> **WORK REQUEST**:
The answer must consist of every line in the records below that contains the string "number".

[[ DATA SUPPLIED open ]]

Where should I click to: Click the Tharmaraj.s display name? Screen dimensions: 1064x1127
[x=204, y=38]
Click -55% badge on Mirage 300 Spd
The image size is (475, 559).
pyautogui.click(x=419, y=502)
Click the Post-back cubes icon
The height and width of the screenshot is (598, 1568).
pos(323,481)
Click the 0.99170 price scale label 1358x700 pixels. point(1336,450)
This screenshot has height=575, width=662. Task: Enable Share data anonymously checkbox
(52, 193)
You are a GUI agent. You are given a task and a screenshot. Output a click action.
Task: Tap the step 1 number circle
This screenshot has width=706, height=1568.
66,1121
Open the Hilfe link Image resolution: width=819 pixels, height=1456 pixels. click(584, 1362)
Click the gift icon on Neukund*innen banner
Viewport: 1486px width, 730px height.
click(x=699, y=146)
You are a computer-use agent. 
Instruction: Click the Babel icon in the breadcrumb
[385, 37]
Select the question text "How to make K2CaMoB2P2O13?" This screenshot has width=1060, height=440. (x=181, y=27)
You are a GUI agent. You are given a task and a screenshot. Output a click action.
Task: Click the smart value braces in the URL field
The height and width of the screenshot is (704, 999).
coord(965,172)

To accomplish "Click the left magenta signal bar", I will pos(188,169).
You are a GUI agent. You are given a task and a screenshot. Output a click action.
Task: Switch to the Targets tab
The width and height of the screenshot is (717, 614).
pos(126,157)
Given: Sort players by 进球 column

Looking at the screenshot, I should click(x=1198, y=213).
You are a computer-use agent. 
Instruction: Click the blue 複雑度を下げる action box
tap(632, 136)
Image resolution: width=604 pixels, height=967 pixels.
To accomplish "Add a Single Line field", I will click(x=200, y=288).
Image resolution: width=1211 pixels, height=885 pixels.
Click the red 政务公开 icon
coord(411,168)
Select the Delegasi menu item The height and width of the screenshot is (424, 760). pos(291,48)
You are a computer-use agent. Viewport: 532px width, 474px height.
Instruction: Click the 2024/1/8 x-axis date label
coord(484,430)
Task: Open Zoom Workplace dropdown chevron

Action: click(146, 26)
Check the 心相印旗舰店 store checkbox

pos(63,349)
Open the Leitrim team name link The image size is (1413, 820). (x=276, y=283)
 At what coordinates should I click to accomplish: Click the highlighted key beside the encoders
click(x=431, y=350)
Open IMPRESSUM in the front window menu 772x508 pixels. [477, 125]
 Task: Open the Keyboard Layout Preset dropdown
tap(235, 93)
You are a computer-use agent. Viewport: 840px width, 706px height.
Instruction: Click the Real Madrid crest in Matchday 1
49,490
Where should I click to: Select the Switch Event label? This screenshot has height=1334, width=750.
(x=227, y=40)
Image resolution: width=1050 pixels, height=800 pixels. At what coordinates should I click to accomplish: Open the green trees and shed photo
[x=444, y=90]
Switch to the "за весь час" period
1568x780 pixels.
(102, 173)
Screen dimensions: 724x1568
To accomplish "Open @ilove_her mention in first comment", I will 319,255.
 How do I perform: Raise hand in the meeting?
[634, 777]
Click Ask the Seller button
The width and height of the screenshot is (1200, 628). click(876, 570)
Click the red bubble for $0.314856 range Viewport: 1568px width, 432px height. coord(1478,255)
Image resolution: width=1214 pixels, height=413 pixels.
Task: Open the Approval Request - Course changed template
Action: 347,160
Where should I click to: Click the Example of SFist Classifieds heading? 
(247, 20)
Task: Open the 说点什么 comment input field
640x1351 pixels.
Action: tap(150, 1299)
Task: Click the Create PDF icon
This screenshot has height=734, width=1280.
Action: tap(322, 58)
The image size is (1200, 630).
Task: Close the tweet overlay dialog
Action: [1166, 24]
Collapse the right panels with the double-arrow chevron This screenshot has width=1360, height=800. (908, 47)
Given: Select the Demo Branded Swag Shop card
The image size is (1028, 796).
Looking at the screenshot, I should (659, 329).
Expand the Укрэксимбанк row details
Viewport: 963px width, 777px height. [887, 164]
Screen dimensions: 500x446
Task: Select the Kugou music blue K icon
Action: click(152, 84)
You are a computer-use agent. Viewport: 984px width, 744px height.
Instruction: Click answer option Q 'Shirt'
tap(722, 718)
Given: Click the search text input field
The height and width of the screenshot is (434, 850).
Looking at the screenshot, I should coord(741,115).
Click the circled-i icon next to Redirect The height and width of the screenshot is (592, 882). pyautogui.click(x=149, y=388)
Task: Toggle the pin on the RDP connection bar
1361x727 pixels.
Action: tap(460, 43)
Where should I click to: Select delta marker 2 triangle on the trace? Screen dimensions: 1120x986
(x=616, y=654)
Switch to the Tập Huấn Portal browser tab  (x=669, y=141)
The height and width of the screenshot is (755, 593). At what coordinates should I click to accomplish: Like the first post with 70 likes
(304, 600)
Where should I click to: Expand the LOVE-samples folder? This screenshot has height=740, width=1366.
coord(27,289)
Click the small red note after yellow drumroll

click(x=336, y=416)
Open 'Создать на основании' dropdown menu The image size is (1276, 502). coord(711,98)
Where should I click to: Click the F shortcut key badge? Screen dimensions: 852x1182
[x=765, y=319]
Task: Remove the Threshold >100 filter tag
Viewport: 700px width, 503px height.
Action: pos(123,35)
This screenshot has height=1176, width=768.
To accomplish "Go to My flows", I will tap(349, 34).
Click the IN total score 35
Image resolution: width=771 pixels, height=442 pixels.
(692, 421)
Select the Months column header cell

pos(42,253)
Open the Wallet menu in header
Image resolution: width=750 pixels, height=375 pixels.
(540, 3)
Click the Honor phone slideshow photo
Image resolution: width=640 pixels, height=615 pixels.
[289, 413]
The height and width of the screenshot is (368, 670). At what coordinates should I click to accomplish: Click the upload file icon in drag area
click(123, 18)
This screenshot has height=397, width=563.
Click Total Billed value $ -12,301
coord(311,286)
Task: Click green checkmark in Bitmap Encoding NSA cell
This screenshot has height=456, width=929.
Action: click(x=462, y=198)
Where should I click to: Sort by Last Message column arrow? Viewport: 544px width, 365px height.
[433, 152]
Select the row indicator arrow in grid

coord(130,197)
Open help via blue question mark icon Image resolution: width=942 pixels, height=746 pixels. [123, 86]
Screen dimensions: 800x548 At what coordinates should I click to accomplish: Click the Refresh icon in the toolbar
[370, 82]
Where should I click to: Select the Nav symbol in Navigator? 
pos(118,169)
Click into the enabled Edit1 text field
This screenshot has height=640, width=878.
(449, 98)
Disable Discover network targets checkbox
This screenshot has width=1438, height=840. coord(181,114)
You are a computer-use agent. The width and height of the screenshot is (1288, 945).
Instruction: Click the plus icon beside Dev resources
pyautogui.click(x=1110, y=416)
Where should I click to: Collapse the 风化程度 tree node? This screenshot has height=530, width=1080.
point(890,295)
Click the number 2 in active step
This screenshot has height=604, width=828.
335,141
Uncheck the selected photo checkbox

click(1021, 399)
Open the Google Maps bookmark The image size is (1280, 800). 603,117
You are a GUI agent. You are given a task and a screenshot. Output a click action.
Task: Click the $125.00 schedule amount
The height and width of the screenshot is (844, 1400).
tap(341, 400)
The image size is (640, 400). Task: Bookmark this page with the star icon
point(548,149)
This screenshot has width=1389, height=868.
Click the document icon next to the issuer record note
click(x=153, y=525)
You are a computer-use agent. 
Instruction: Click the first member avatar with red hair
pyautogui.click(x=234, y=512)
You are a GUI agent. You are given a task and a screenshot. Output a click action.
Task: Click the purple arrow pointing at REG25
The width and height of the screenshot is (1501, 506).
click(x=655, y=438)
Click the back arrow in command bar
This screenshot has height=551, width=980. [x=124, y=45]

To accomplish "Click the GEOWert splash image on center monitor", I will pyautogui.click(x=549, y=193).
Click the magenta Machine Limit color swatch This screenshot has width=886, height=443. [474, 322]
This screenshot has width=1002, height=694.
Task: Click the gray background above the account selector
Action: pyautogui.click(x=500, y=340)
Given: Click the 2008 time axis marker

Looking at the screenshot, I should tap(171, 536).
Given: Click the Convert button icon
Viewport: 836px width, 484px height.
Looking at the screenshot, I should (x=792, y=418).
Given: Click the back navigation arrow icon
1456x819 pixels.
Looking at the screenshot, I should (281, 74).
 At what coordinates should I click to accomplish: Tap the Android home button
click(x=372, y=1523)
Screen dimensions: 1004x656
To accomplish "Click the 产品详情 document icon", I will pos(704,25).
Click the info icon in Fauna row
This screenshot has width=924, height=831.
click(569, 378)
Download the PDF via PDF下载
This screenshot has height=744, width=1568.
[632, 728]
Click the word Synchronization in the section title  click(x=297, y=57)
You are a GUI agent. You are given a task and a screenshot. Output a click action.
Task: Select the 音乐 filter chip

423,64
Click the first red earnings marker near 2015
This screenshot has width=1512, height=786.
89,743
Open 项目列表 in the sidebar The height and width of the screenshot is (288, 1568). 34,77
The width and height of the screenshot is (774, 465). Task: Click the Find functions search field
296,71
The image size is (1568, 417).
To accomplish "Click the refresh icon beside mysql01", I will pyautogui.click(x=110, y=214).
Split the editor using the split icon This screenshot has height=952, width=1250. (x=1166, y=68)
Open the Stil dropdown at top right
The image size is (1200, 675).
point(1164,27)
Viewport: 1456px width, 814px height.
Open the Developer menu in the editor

[[ DATA SUPPLIED closed ]]

> **TASK RESULT**:
Task: Tap the step 1 number circle
Click the number 2 in active step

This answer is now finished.